Sudah dapat diketahui secara pasti bahwa hampir
seluruh masyarakat berpikir bahwa kesenian modern atau kesenian kontemporer
semakin menggeser kesenian tradisional. Khususnya di Indonesia, negara yang
kaya akan seni dan budayanya, patut prihatin mengenai hal tersebut. Bahkan saya
pernah membaca blog orang Jogjakarta bahwa di Sleman dari 36 kesenian
tradisional ada 12 yang mati suri dan 4 dinyatakan telah mati. Kondisi seperti
ini tentunya akan semakin memperburuk kekayaan Indonesia akan culturenya.
Seharusnya kesenian tradisional tetap ada dan dilestarikan oleh para
penerusnya. Akan tetapi upaya seperti ini dirasa percuma ketika tidak ada lagi
masyarakat yang mengapresiasinya.
Anak muda zaman sekarang cenderung menyukai sesuatu
yang modern dan mencoba untuk mengikuti gaya hidup yang semakin maju. Jadi para
seniman tradisional pasti akan hilang dengan sendirinya seiring berjalannya
waktu saat tak ada yang menyaksikan mereka. Sebagai contoh seni tari reog
jathilan, jaman dulu mereka menari reog saat ada suatu acara tertentu di daerah
mereka, mereka pun dahulu lebih diapresiasi dan dihargai oleh masyarakat
sekitar. Namun sekarang mereka yang tetap berusaha untuk menerusakan kesenian
tradisional ini malah tak diapresiasi dengan layak. Akhirnya mereka pun
bermuara ke jalanan. Dapat dilihat di perempatan-perempatan kota, Semarang
misalnya di seberang Ada swalayan, setiap lampu lalu lintas berubah warna
menjadi merah maka mereka akan mulai beraksi dan menjelang lampu berubah hijau,
mereka akan menyodorkan baskom kepada para pengendara (meminta uang).
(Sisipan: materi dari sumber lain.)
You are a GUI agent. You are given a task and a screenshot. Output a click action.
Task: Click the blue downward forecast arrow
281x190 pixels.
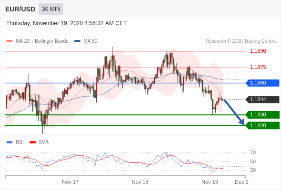(x=234, y=112)
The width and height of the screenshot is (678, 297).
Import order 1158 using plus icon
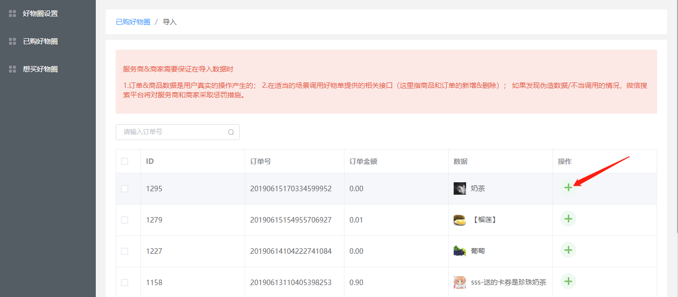[568, 281]
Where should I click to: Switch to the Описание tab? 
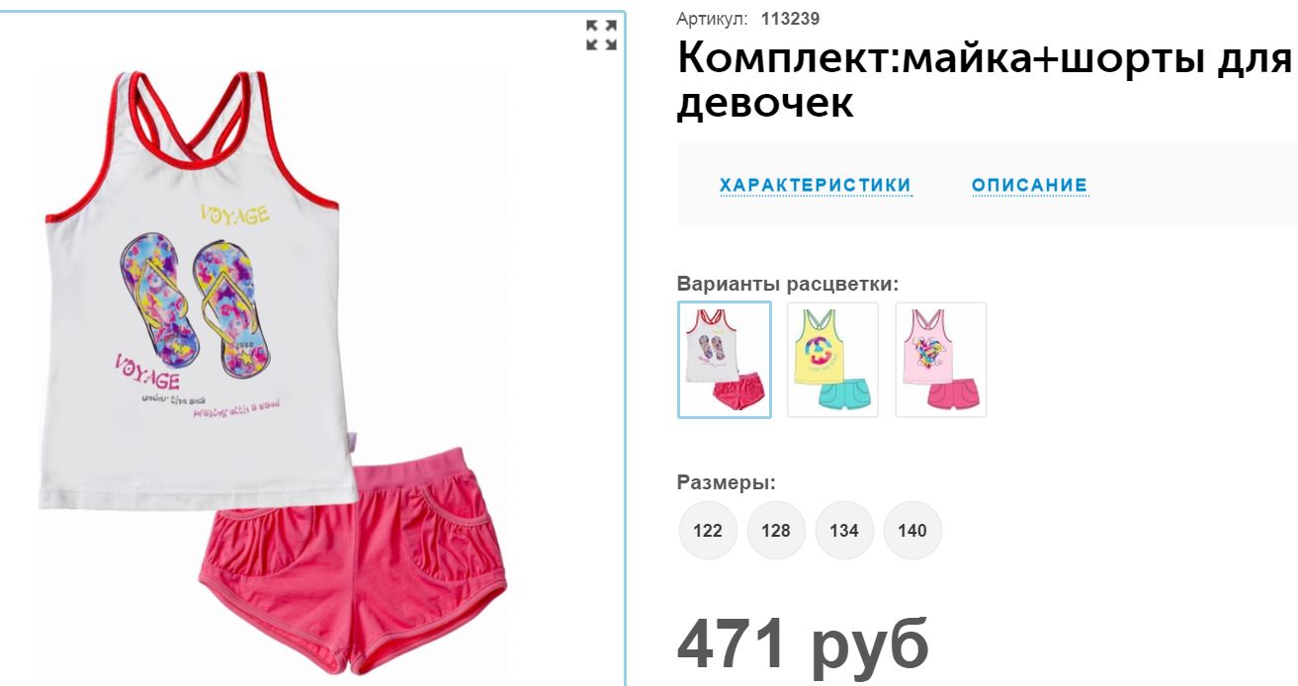[1029, 185]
Sungguh sangat memprihatinkan ketika kesenian kita
diklaim oleh negara lain, tapi bagaimanapun juga kita tidak menghargai lagi
kebudayaan kita sendiri. Kita malah lebih menyukai kesenian kontemporer yang
pelan-pelan menghapus kebudayaan asli kita. Masuknya budaya-budaya modern
dipengaruhi dari kebudayaan luar yang masuk secara bebas ke dalam negeri ini
dan menghasutnya untuk menyukai budaya asing itu. Bukannya saya membenci budaya
luar, hanya saja saya prihatin dengan kebudayaan asli Indonesia.
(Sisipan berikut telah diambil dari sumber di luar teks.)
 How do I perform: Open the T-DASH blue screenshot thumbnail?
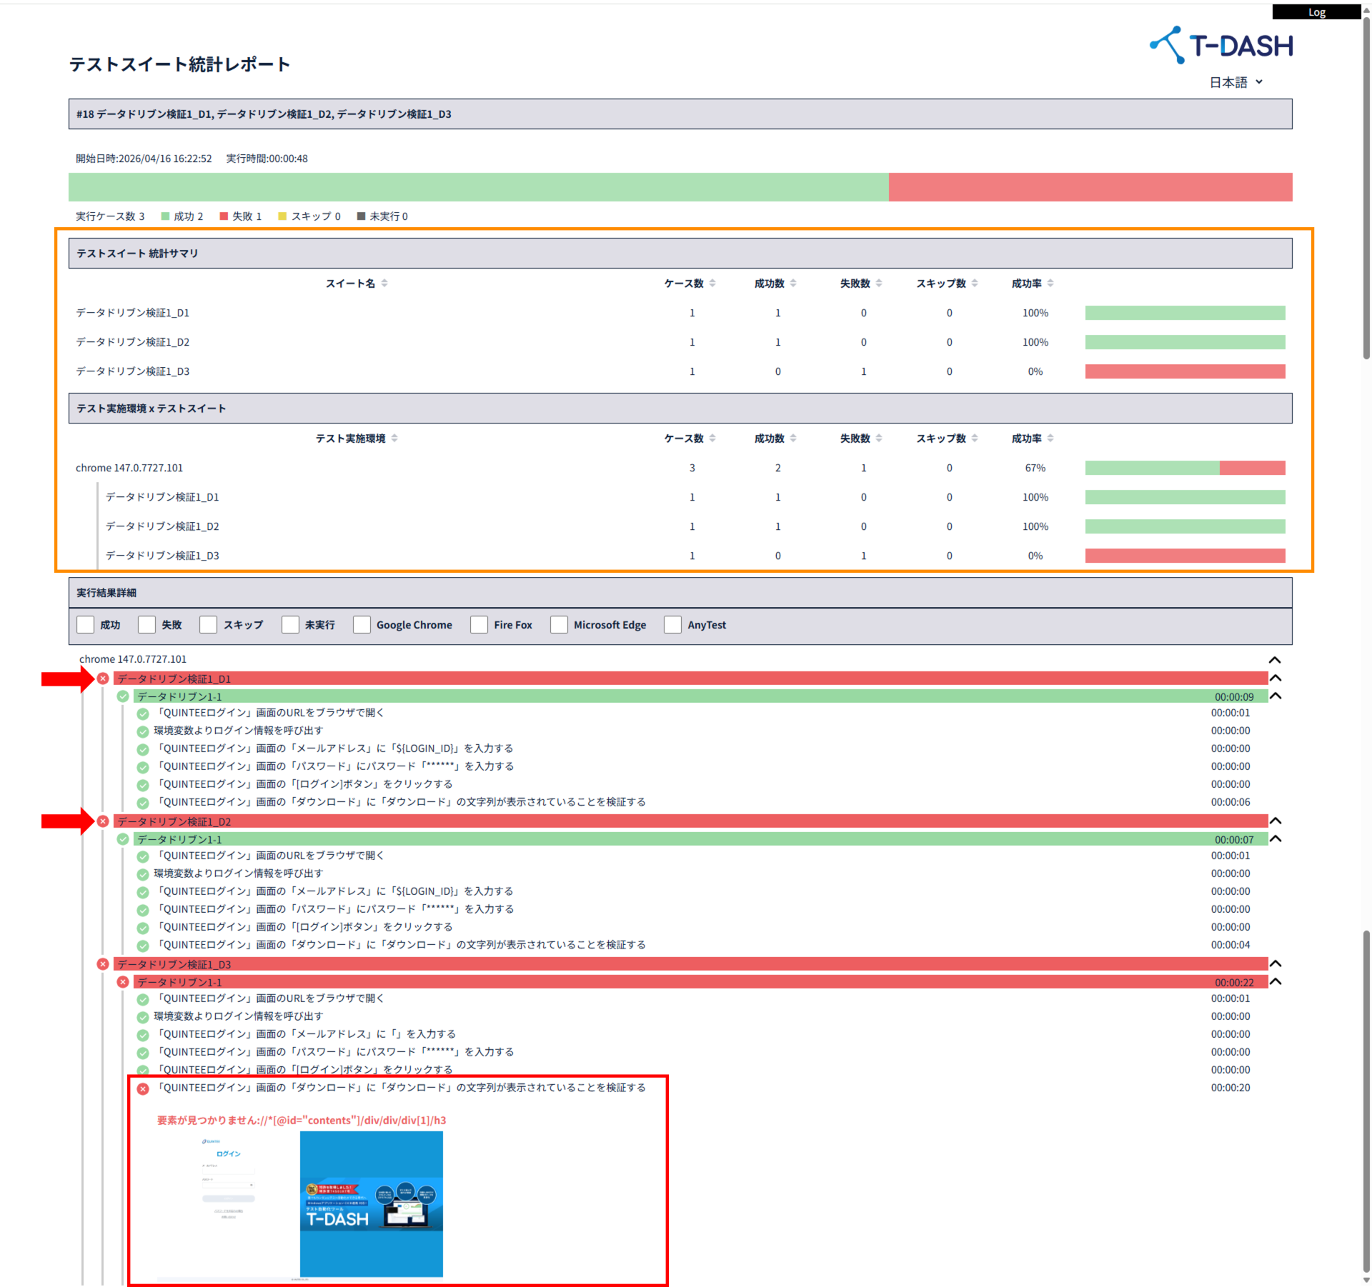371,1204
Mengenai masalah modernisasi kesenian, saya cukup
bimbang untuk menentukan bagaimana menjelaskannya. Saya rasa modernisasi juga
turut serta mengikis kesenian tradisional Indonesia. Namun saya juga bingung
mengenai teori sesuatu hal yang berkembang adalah ciri utama dari sesuatu yang
hidup. Misalnya saja Bahasa Inggris, bahasa inggris mengalami tiga periode
besar perubahan yaitu bahasa inggris kuno, pertengahan dan modern. Dalam perkembangannya
bahasa inggris menyerap banyak bahasa dari luar, yang paling banyak adalah
bahasa perancis, latin dan scandinavia. Namun bahasa ini dianggap bahasa hidup
karena dia merupakan bahasa yang berkembang. Jadi dapat dikatakan kalau
perkembangan budaya kesenian adalah hal yang wajar dan alami karena kesenian
Indonesia hidup.
Sebenarnya di Indonesia masih ada juga beberapa orang yang peduli dan ingin turut mempopulerkan kembali kesenian tradidional Indonesia. Namun usaha mereka hanya akan berakhir sia-sia jika terus memainkan kesenian asli Indonesia, hasilnya mereka harus memadukan kesenian tradisional dengan nuansa modern untuk menarik minat masyarakat. Sebagai contoh Jogjakarta Hiphop Foundation (JHF), mereka berhasil mengambil perhatian masyarakat dengan menyanyikan lagu / tembang jawa dengan musik populer. Di satu sisi mereka berhasil melestarikan bahasa jawa, tapi mereka juga memodernkan lagu jawa tersebut. Mungkin dengan cara seperti ini bahasa kita dapat terus dilestarikan, tapi sekali lagi sudah tidak ada keaslian didalamnya. Anak-anak generasi mendatang pun semakin lama hanya akan mengenali tembang jawa dengan musik hip hop bukan dengan gamelan yang seharusnya dilantunkan.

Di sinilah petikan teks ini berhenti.